CharlesStross@reddit
"wmoother"
I know it was a typo but the quotation marks made me laugh lol
GrungeWerX@reddit
I use Qwen 3.6 27b no thinking. Works great so far, never even needed to turn it on.
BigYoSpeck@reddit
They definitely have different strengths and weaknesses depending upon the scope of the task
Qwen waffles for sure with its thinking and it genuinely needs the context size efficiency it has because it will happily reach 200k context working on something that Gemma is at less than 100k for
But I find Qwen sticks to doing what it needs, viewing files relevant to the task. Gemma is currently on the 2nd time around reading my entire codebase because I'm fairly sure it forgot it had already read everything
Paerrin@reddit
Agreed. Qwen 3.6 with thinking off has been more consistent with tool calling and getting the usage right. Gemma4 kills it on non-structured text and natural language text processing and summarization on my system.
Running both through Hermes and llama-swap as the frontend for llama.cpp.
Raredisarray@reddit
Your been using qwen 27b without thinking? How’s your experience ?
GrungeWerX@reddit
It’s great, very solid. I’ve never even turned it on because I haven’t needed to. Which is encouraging since Im sure thinking would make it even smarter. But right now it is handling everything I throw at it.

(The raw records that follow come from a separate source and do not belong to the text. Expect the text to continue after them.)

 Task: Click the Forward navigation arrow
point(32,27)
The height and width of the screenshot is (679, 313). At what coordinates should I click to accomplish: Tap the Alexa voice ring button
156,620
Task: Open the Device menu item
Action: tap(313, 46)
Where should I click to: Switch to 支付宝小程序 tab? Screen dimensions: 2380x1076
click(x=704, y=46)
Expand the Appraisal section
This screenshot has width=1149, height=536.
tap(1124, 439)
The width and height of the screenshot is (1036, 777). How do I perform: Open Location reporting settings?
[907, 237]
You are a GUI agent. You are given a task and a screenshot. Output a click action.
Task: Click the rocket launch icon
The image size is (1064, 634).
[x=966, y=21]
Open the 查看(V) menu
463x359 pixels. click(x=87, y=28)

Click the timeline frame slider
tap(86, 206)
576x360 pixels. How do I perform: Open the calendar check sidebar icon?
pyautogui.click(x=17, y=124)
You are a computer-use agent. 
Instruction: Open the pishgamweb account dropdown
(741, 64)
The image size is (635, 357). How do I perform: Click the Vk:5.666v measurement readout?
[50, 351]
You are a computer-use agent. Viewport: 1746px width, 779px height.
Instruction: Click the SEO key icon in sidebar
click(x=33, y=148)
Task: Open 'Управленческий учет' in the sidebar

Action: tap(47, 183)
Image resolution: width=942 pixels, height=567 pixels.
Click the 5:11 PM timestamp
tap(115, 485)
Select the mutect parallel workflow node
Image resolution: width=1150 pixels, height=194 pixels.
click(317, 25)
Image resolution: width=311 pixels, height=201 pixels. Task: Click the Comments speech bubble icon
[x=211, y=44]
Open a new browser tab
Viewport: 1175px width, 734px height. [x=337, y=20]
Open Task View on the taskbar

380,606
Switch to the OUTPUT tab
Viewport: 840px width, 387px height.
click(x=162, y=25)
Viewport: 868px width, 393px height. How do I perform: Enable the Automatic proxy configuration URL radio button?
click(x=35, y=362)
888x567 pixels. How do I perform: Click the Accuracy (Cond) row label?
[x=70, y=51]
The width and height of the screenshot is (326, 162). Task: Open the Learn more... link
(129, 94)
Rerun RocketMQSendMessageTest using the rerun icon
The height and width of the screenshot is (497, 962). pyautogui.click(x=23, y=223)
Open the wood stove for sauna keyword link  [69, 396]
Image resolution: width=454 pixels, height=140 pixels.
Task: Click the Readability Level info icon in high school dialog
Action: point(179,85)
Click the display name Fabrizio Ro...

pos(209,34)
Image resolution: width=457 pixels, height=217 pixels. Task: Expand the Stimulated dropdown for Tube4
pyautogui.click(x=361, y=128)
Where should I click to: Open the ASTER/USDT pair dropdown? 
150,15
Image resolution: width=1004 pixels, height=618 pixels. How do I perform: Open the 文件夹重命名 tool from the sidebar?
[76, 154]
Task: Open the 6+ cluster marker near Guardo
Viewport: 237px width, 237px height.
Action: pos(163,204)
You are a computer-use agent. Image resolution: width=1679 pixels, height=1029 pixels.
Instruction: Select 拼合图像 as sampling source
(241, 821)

Pristine-Woodpecker@reddit
Claims that Qwen is benchmaxxed don't hold up to real world testing or SWE-Rebench.
Interpause@reddit
it can both be benchmaxxed and good to use, as they say AGI is an LLM trained on every benchmark that could theoretically exist
GovernmentTechnical@reddit
They have different types of attention so they work well for different use cases
BoobooSmash31337@reddit
Genuinely interesting point.
ea_man@reddit
* gemma-4-31B.i1-IQ4_XS.gguf is 16.7 GB
* Qwen3.6-27B.i1-IQ4_XS-attn_qkv-IQ4_XS.gguf is 14.7 GB
Also QWEN take less VRAM for KV cache so I'd say Gemma is not really a competitor in the dense space for those with 16GB.
Chromix_@reddit
I'm using Qwen 3.6 27B over Gemma 4 31B for local coding. It might simply work better for me as Gemma 4 is way more sensitive to quantization than Qwen 3.6. So for Qwen I can use a smaller quant and Q8 KV to get more context, without much degradation.
WouterC@reddit
Idem
jacek2023@reddit
That confirms my experiences. One more time real usage beats benchmarks.